(Data excerpts begins)
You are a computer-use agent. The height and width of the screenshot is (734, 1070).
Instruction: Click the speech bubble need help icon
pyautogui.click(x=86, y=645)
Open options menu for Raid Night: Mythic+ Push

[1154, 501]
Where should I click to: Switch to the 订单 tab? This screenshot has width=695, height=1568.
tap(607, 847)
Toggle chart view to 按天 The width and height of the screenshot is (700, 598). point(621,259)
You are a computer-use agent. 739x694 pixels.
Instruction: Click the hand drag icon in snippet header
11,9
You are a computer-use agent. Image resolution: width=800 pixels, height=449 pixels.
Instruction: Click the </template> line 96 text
(Data excerpts ends)
* _What the exercise asks_:
Which lines in the entries above contain "agent"? Pull each of them out.

* _Answer to this problem_:
You are a computer-use agent. The height and width of the screenshot is (734, 1070).
You are a computer-use agent. 739x694 pixels.
You are a computer-use agent. Image resolution: width=800 pixels, height=449 pixels.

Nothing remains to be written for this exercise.